Rewrite all of the lines below, putting "desktop agent" wherever "computer-use agent" appears and keeping everything else the same.

Collection entries
^^^^^^^^^^^^^^^^

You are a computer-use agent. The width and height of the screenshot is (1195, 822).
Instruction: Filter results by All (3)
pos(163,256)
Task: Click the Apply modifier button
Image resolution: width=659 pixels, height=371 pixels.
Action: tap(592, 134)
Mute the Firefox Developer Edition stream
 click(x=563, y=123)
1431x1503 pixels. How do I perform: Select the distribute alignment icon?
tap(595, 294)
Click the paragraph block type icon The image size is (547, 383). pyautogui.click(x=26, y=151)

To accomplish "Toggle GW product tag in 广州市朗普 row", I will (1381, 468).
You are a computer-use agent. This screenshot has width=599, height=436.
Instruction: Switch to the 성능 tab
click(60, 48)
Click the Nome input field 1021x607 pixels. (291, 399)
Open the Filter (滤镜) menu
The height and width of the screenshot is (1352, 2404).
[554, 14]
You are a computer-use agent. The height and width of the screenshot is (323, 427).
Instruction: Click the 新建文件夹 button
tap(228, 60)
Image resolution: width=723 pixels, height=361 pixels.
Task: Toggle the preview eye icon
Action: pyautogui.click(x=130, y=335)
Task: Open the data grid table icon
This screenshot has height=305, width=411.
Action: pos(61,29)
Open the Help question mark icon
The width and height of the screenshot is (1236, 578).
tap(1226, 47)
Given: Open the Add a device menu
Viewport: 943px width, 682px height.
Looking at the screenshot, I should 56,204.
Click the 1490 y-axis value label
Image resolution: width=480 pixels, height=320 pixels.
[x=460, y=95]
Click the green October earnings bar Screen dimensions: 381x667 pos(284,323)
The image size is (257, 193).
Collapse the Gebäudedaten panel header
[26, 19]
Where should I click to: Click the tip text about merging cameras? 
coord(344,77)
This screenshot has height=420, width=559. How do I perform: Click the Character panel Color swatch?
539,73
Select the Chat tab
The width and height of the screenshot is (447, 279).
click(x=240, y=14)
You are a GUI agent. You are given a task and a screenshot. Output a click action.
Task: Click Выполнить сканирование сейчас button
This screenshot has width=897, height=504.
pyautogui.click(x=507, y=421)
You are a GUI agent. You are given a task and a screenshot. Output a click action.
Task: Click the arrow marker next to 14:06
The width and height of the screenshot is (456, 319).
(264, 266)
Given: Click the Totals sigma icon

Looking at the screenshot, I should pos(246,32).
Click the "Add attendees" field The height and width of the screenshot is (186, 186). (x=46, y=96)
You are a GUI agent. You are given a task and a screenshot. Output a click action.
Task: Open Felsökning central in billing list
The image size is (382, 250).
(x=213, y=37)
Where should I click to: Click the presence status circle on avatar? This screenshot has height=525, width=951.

^^^^^^^^^^^^^^^^

• RESPONSE FOR THIS EXERCISE
You are a desktop agent. The width and height of the screenshot is (1195, 822).
Instruction: Filter results by All (3)
pos(163,256)
Task: Click the Apply modifier button
Image resolution: width=659 pixels, height=371 pixels.
Action: tap(592, 134)
Mute the Firefox Developer Edition stream
 click(x=563, y=123)
1431x1503 pixels. How do I perform: Select the distribute alignment icon?
tap(595, 294)
Click the paragraph block type icon The image size is (547, 383). pyautogui.click(x=26, y=151)

To accomplish "Toggle GW product tag in 广州市朗普 row", I will (1381, 468).
You are a desktop agent. This screenshot has width=599, height=436.
Instruction: Switch to the 성능 tab
click(60, 48)
Click the Nome input field 1021x607 pixels. (291, 399)
Open the Filter (滤镜) menu
The height and width of the screenshot is (1352, 2404).
[554, 14]
You are a desktop agent. The height and width of the screenshot is (323, 427).
Instruction: Click the 新建文件夹 button
tap(228, 60)
Image resolution: width=723 pixels, height=361 pixels.
Task: Toggle the preview eye icon
Action: pyautogui.click(x=130, y=335)
Task: Open the data grid table icon
This screenshot has height=305, width=411.
Action: pos(61,29)
Open the Help question mark icon
The width and height of the screenshot is (1236, 578).
tap(1226, 47)
Given: Open the Add a device menu
Viewport: 943px width, 682px height.
Looking at the screenshot, I should 56,204.
Click the 1490 y-axis value label
Image resolution: width=480 pixels, height=320 pixels.
[x=460, y=95]
Click the green October earnings bar Screen dimensions: 381x667 pos(284,323)
The image size is (257, 193).
Collapse the Gebäudedaten panel header
[26, 19]
Where should I click to: Click the tip text about merging cameras? 
coord(344,77)
This screenshot has height=420, width=559. How do I perform: Click the Character panel Color swatch?
539,73
Select the Chat tab
The width and height of the screenshot is (447, 279).
click(x=240, y=14)
You are a GUI agent. You are given a task and a screenshot. Output a click action.
Task: Click Выполнить сканирование сейчас button
This screenshot has width=897, height=504.
pyautogui.click(x=507, y=421)
You are a GUI agent. You are given a task and a screenshot. Output a click action.
Task: Click the arrow marker next to 14:06
The width and height of the screenshot is (456, 319).
(264, 266)
Given: Click the Totals sigma icon

Looking at the screenshot, I should pos(246,32).
Click the "Add attendees" field The height and width of the screenshot is (186, 186). (x=46, y=96)
You are a GUI agent. You are given a task and a screenshot. Output a click action.
Task: Open Felsökning central in billing list
The image size is (382, 250).
(x=213, y=37)
Where should I click to: Click the presence status circle on avatar? This screenshot has height=525, width=951.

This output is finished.